Scientists have found materials that spontaneously build up structures under the right set of circumstances, but those structures have so far only been two dimensional. That changed when scientist began mixing tetracarboxylic acid molecules with buckyballs. A famous physics structure, buckyballs are also known as Fullerene or carbon-60. Sixty carbon atoms group together to form a regularly-patterned, hollow sphere like a soccer ball.

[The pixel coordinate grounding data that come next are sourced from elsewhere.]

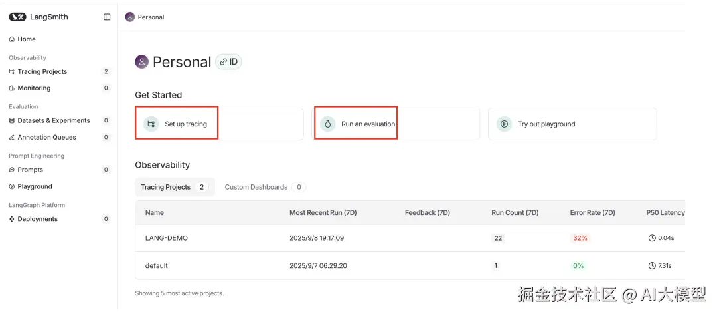Click the Datasets & Experiments database icon
717x314 pixels.
point(11,121)
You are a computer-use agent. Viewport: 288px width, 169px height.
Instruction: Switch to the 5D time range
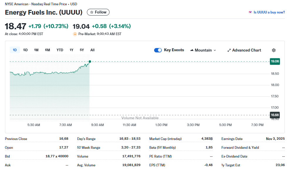click(26, 50)
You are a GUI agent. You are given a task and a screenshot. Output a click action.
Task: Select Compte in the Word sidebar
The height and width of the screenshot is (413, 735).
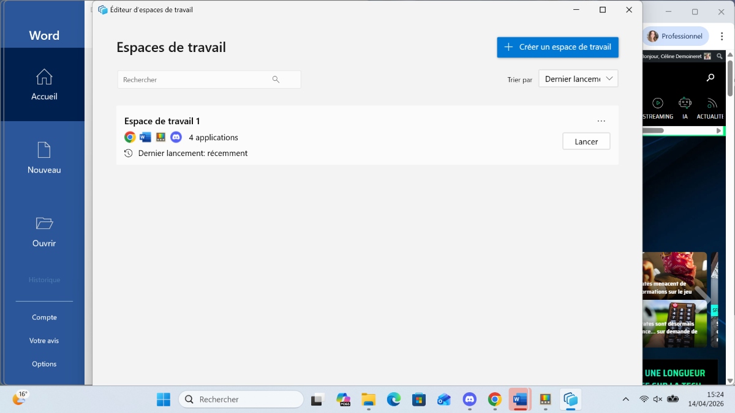[43, 317]
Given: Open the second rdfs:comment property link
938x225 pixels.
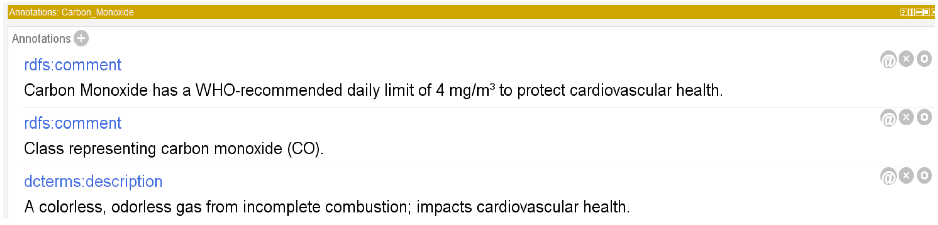Looking at the screenshot, I should click(72, 123).
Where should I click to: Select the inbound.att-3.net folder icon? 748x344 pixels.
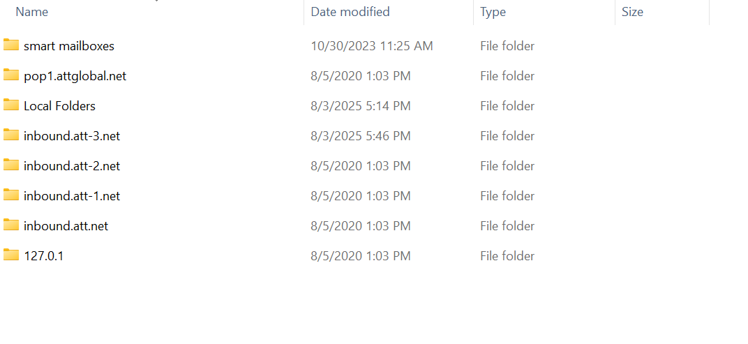(11, 135)
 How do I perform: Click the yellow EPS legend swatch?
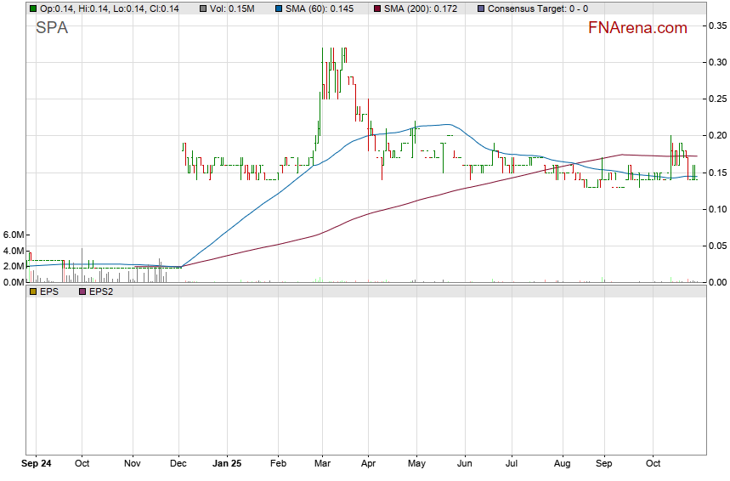coord(32,291)
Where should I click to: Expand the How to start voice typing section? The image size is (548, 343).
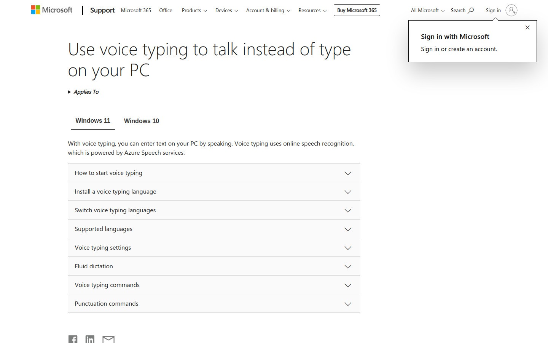(214, 173)
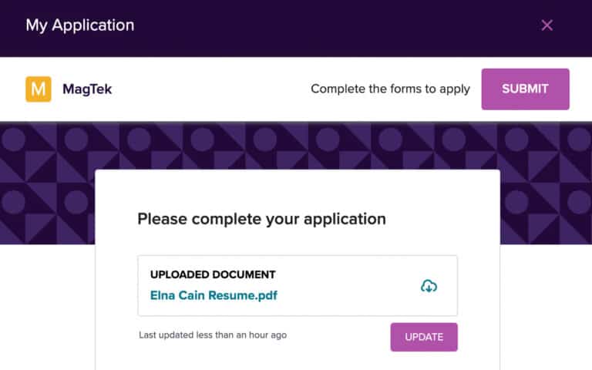
Task: Select the 'Please complete your application' heading
Action: 261,219
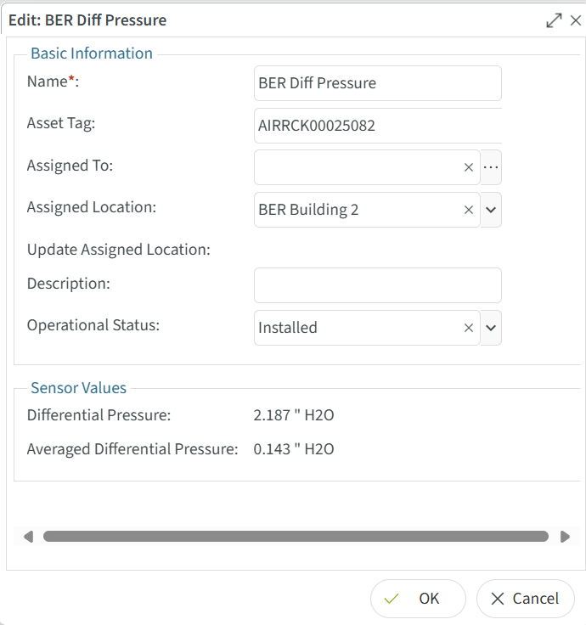This screenshot has height=625, width=586.
Task: Open the Assigned To ellipsis browse button
Action: pos(491,167)
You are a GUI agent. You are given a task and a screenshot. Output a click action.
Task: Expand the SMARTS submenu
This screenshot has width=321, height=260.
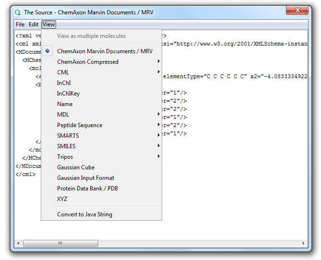(x=68, y=136)
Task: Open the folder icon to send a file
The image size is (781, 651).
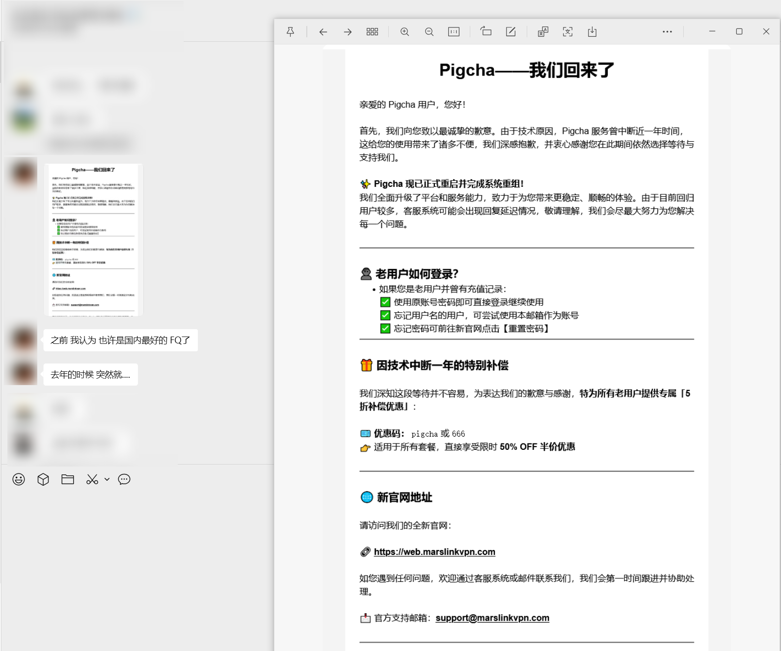Action: (68, 479)
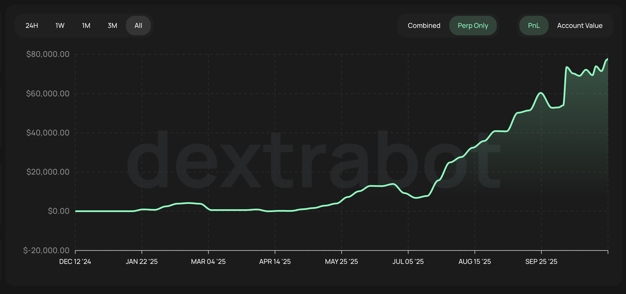Toggle the Perp Only view

[x=473, y=26]
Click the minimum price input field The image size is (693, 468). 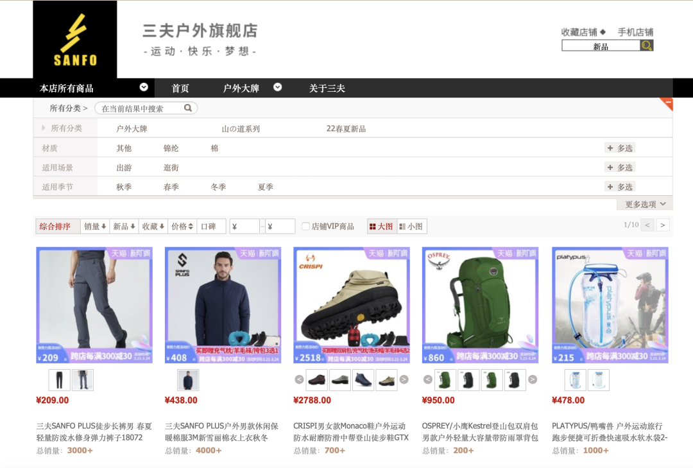click(x=244, y=227)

When the scientists dipped their buckyballs in the acid, the acid molecules were attracted to the sphere. Because buckyballs are three dimensional objects, the acid molecules formed a 3D structure around the sphere. They did so on contact, perfectly spontaneously. Scientists had made a structure that assembled itself. Neil Champness, one of the learders of the team of scientists, explains why this is so exciting:
Our work opens up the possibility of preparing increasingly complex molecular arrangements, whose organization can be controlled. It is the molecular equivalent of throwing a pile of bricks up into the air and then as they come down again they spontaneously build a house.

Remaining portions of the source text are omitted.